» What you should do: Copy out each line of the entries where the word "computer" is present.

» Input material:
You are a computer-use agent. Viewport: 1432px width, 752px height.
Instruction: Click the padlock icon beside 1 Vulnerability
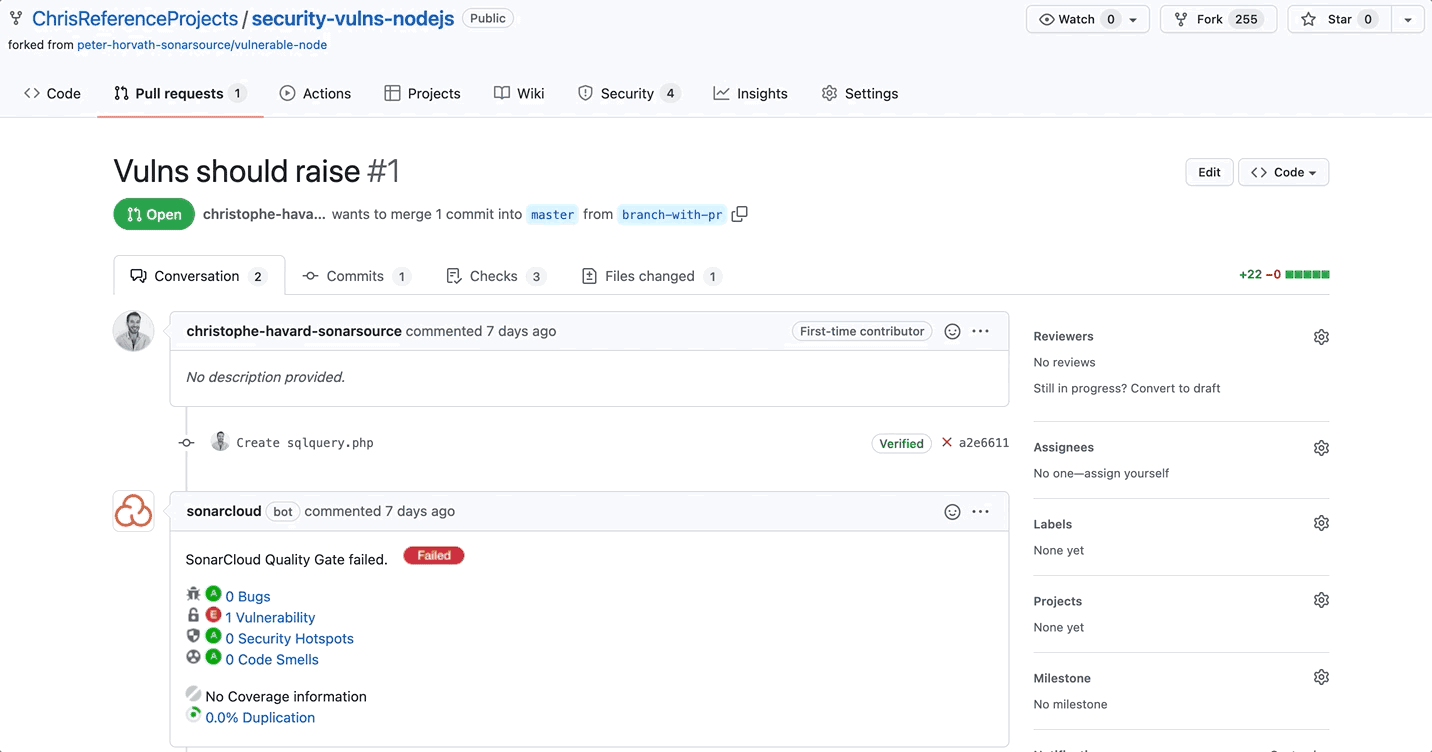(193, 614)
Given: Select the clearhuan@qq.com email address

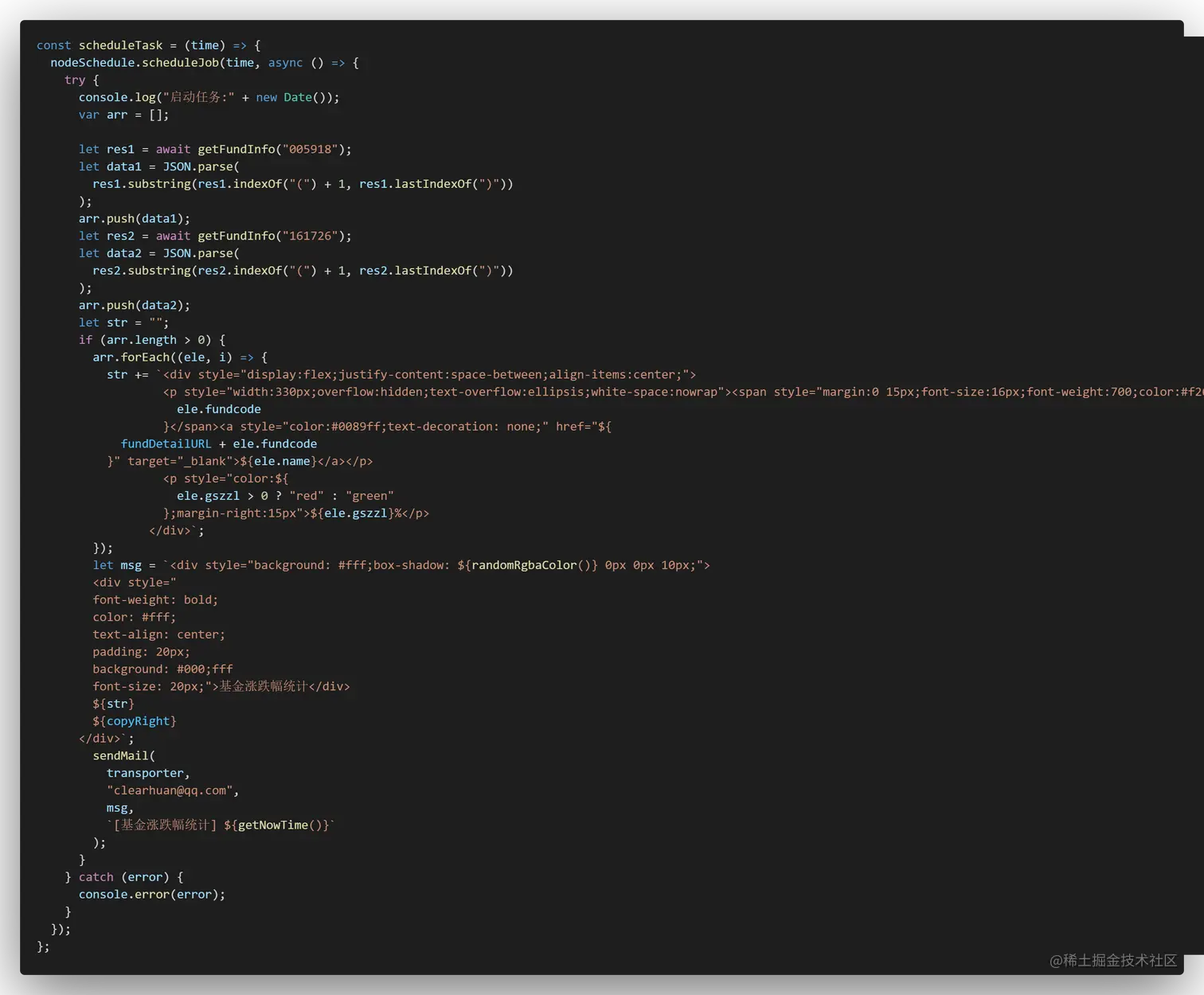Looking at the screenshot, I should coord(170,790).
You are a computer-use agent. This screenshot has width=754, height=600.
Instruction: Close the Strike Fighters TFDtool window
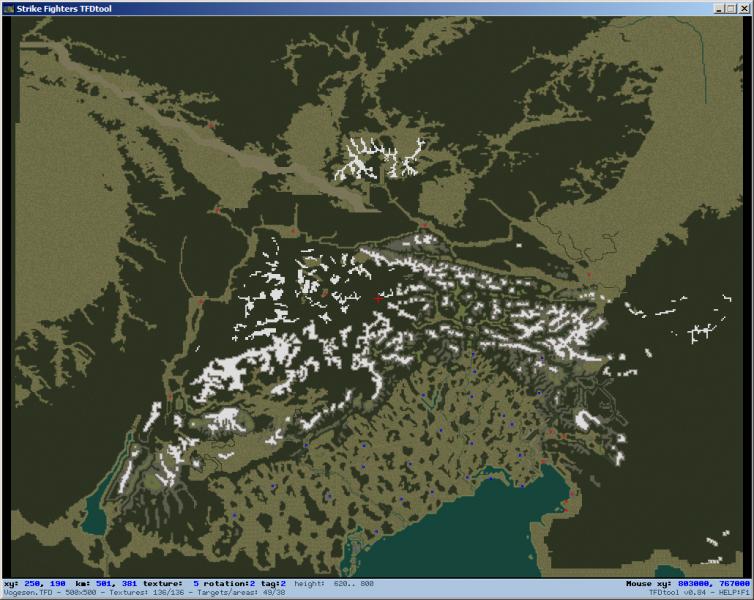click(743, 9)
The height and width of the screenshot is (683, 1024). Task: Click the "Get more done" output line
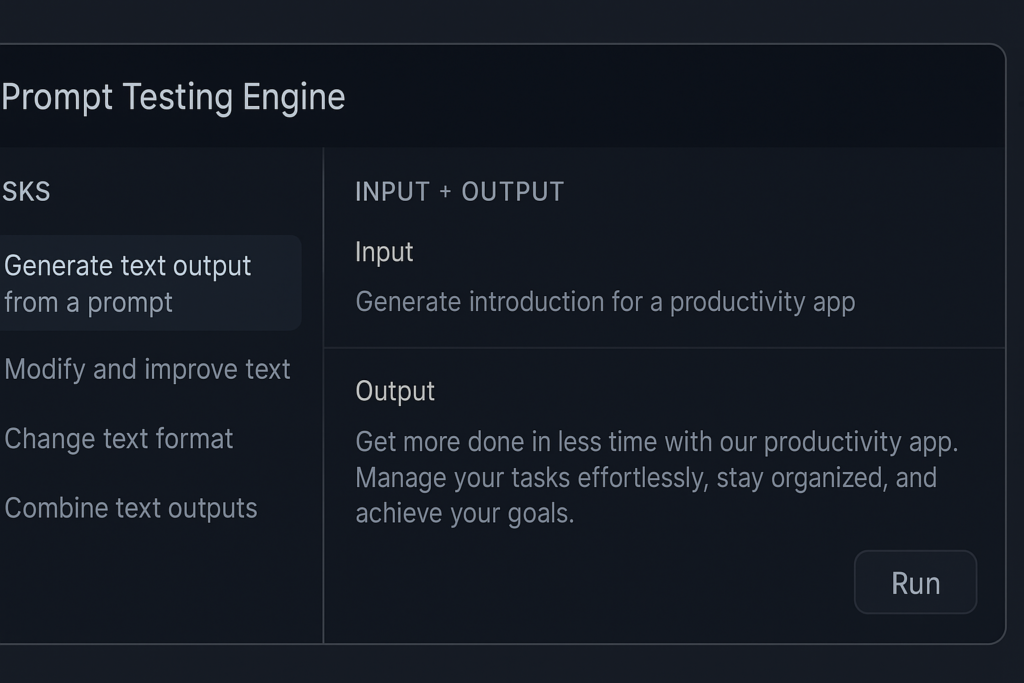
---
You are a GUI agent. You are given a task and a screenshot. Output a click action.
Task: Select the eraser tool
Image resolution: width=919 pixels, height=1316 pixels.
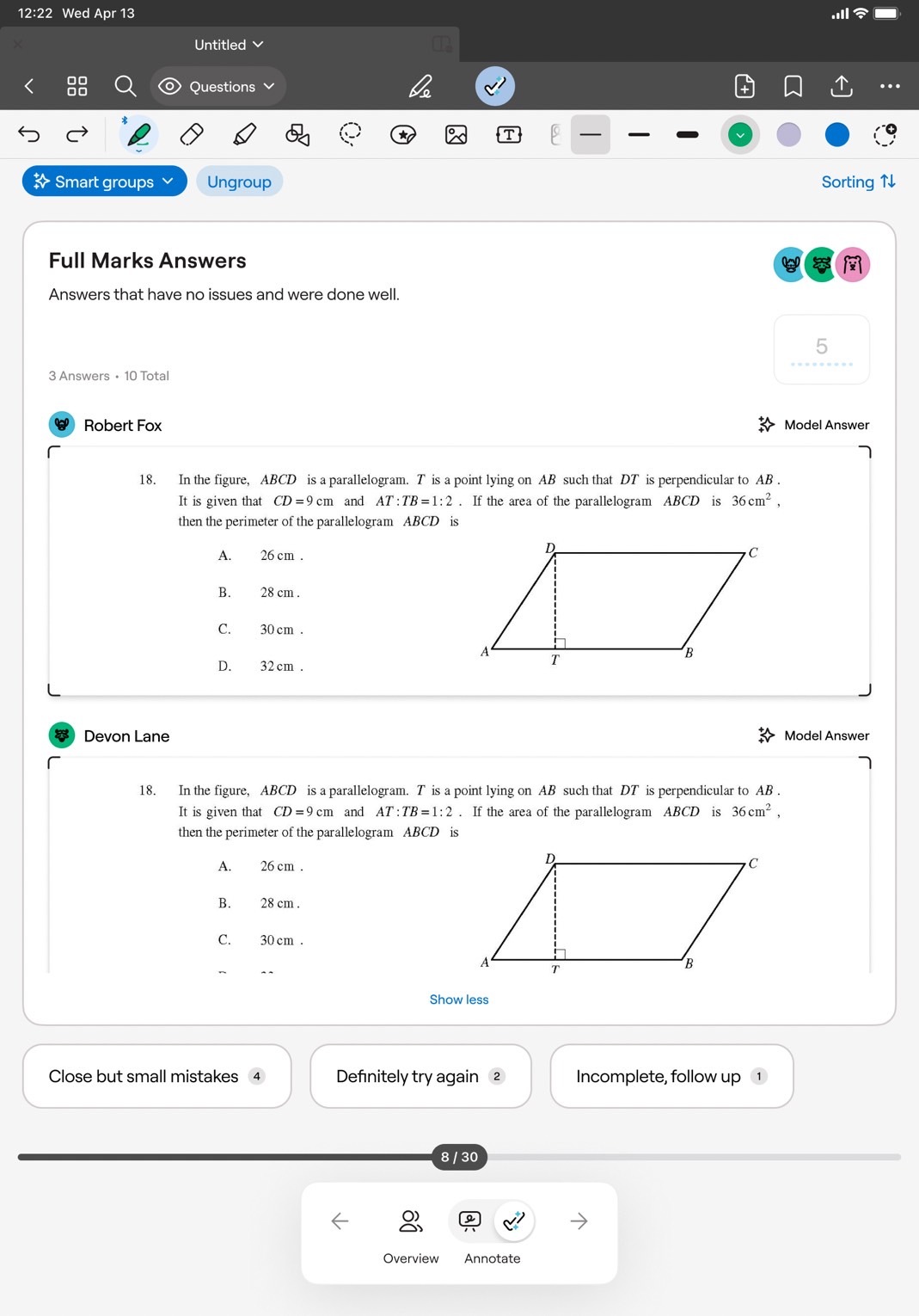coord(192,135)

» Solution below:
You are a computer-use agent. Viewport: 1432px width, 752px height.
You are a computer-use agent. This screenshot has width=754, height=600.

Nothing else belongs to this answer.